A service robot interacts with customers at a bank in Huzhou, East China's Zhejiang Province. (Photo: VCG)
Chinese regulators will deploy strengthened regulation and strict controls to fend off serious risks in the Chinese banking sector, given the already-high leverage ratio and challenging global environment, officials and experts said on Thursday.
Because of the high debt level, monetary tightening in developed economies and uncertainties from the ongoing trade tension, the Chinese banking sector could face significant exposure to bad assets and may require broad measures to address risks, officials and experts noted.
"Under the constraints of the external and internal environment, it is difficult for China to conduct further monetary expansion, and tight regulation and strict controls will become a new normal," Yu Xuejun, an official with the China Banking Insurance Regulatory Commission (CBIR), told a forum on Thursday, according to financial news website yicai.com.
Pointing to the trade spat between China and the US, monetary tightening in developed economies as well as domestic "problems," Yu, who heads a CBIR supervisory board on major State-owned financial institutions, said that the Chinese banking sector is in an "unprecedentedly" complex situation.
"China's banking sector may face a new round of huge exposure to bad assets," he noted, adding that the trade tension between China and the US could prompt changes in many aspects, not only between China and the US but in the entire global trade environment.
In a sign of further escalation, US tariffs on $16 billion worth of Chinese goods took effect on Thursday. This prompted an immediate response from China, which also imposed tariffs on US goods worth $16 billion.
Dong Dengxin, director of the Finance and Securities Institute at the Wuhan University of Science and Technology, said that the trade tension is unlikely to have any short-term direct impact on the Chinese banking sector. But it might "create a situation in which risks that already exist in the banking industry could be exacerbated," he warned.
"If we are in a 'war,' we must be prepared and cannot allow any problems at home," Dong told the Global Times, adding that "serious actions" are needed to crack down on illegal activities in the banking sector, because leverage ratios are at an "alarming level."
Zhang Jianhua, president of Huaxia Bank Co, said that China's leverage ratio has reached a point where it has to be dealt with or it could pose serious risks to the Chinese economy.

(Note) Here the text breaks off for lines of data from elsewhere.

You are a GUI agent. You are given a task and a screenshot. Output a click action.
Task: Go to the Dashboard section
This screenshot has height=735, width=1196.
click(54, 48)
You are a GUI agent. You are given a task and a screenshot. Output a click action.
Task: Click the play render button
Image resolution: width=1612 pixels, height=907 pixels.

"Leverage has reached a point where, if we encounter a hard landing, I am afraid there will be problems with the economy," Zhang told the same forum on Thursday, according to news website sina.com. He pointed out that the Chinese banking sector's leverage ratio has surpassed that of Japan and Germany, which have similar inter-banking financing structures to China.
Zhang said that to avoid a hard landing, China has to take actions to deleverage, including debt-equity swap programs. But he noted that such programs should be market-oriented and banks should be "cautious" in choosing buyers of debt.
"Reducing the high leverage in the banking sector is certainly the key to fending off systemic financial risks and China has already started the process," Li Daxiao, chief economist at Shenzhen-based Yingda Securities, pointed out. "However, we need broader reforms to ensure long-term development of the banking industry."
Dong said that cracking down on "speculative" actions that raise leverage is necessary in the immediate future because "many people are still used to the time when there was no limit on borrowing and they always want to look for different ways to continue that. This needs to be severely punished," he said.